At the core of Mathematica’s integration engine is transformations involving this approach along with a variety of other heuristics that work quite well. For example the `MeijerGReduce`

function can be used to transform many clases of special functions into the G-function equiveleants and then `FullSimplify`

and other identities can reduce these expressions further.

`In[53]:= MeijerGReduce[Sqrt[x] Sqrt[1+x],x]`

\[ \sqrt{x} \sqrt{1+x} \quad \Rightarrow \quad \frac{- \sqrt{x} \quad { G_{0,0}^{1,1}\left(x\left| \begin{array}{c} \frac{3}{2}, 0 \\ - \\ \end{array} \right.\right) } }{2 \sqrt{\pi }} \]

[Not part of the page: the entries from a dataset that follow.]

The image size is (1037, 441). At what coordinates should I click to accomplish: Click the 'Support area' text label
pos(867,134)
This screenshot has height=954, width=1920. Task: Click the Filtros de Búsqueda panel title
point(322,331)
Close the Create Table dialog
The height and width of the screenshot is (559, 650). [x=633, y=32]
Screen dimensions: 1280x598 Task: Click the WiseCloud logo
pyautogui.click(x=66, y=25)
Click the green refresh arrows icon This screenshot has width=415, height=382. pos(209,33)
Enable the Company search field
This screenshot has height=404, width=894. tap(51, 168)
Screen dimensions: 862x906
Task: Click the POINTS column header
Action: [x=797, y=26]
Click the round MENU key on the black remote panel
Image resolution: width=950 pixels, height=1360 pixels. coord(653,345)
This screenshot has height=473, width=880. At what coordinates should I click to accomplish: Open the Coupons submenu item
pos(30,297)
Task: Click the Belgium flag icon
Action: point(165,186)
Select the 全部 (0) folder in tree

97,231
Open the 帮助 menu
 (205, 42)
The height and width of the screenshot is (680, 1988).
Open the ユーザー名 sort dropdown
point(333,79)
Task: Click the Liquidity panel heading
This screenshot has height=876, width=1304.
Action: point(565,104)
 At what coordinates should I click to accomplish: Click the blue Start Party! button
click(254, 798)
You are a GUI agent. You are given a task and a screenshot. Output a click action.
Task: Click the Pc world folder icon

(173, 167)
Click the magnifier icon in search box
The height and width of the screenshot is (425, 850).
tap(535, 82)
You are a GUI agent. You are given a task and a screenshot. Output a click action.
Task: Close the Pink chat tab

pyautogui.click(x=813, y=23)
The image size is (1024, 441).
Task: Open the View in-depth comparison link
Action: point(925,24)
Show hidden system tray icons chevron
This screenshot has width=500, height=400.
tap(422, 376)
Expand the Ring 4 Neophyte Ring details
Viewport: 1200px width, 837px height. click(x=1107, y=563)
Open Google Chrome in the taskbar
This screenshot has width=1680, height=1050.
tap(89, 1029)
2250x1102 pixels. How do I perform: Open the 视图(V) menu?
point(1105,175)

The confluence of all of these features gives rise to a programming environment that is tailored for working with and abstract expressions in a way that differs drastically from the semantics of most mainstream languages.

It is true that this system can be used to program arbitrary logic, it can however become a bit clunky when trying to code imperative logic that works with inplace references and mutable data structures. Nevertheless it is a very powerful domain tool for working in scientific computing and the number of functions related to technical domains that are surfaced in the language represents decades of meticulous expert domain expertise.

Many universities have site licenses for this software so it is worth playing around with the ideas found in this system if you are keen on programming langauges with heterodox evaluation models and semantics.